*** Begin section ***

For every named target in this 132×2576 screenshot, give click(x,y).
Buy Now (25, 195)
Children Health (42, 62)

*** End section ***
*** Begin section ***

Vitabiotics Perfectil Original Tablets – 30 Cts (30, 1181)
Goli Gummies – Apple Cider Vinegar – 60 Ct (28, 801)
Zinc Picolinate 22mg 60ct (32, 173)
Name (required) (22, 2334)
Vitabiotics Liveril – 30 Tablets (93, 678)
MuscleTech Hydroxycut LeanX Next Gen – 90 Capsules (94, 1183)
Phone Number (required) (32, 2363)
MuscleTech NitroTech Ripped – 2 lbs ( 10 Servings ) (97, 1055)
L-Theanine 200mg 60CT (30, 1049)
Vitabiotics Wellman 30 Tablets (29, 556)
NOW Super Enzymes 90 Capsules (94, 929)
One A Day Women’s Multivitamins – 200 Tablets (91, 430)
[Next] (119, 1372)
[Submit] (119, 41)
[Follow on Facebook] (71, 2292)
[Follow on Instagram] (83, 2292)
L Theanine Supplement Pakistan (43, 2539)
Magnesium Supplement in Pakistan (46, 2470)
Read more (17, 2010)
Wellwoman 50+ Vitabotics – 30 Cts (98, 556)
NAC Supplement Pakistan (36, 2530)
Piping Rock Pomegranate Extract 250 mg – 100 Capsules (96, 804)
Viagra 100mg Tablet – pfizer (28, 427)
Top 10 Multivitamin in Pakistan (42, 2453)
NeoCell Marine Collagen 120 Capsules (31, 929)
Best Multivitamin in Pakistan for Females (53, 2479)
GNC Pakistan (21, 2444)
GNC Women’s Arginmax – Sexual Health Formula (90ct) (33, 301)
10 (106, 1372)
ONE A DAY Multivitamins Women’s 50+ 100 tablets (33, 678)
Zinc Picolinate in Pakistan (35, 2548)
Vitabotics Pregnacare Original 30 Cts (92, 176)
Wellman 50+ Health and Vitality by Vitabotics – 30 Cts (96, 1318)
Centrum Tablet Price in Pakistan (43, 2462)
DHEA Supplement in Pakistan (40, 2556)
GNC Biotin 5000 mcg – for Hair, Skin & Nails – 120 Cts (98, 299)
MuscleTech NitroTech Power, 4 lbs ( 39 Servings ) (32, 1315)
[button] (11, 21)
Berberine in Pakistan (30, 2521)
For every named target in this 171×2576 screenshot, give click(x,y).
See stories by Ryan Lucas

*** End section ***

Your instructions —
What you give back should be only the lines of the records above, starting at the line with "[Follow on Instagram] (83, 2292)" and ending at the line with "See stories by Ryan Lucas", restated word for word.

Exercise output —
[Follow on Instagram] (83, 2292)
L Theanine Supplement Pakistan (43, 2539)
Magnesium Supplement in Pakistan (46, 2470)
Read more (17, 2010)
Wellwoman 50+ Vitabotics – 30 Cts (98, 556)
NAC Supplement Pakistan (36, 2530)
Piping Rock Pomegranate Extract 250 mg – 100 Capsules (96, 804)
Viagra 100mg Tablet – pfizer (28, 427)
Top 10 Multivitamin in Pakistan (42, 2453)
NeoCell Marine Collagen 120 Capsules (31, 929)
Best Multivitamin in Pakistan for Females (53, 2479)
GNC Pakistan (21, 2444)
GNC Women’s Arginmax – Sexual Health Formula (90ct) (33, 301)
10 (106, 1372)
ONE A DAY Multivitamins Women’s 50+ 100 tablets (33, 678)
Zinc Picolinate in Pakistan (35, 2548)
Vitabotics Pregnacare Original 30 Cts (92, 176)
Wellman 50+ Health and Vitality by Vitabotics – 30 Cts (96, 1318)
Centrum Tablet Price in Pakistan (43, 2462)
DHEA Supplement in Pakistan (40, 2556)
GNC Biotin 5000 mcg – for Hair, Skin & Nails – 120 Cts (98, 299)
MuscleTech NitroTech Power, 4 lbs ( 39 Servings ) (32, 1315)
[button] (11, 21)
Berberine in Pakistan (30, 2521)
For every named target in this 171×2576 screenshot, give click(x,y).
See stories by Ryan Lucas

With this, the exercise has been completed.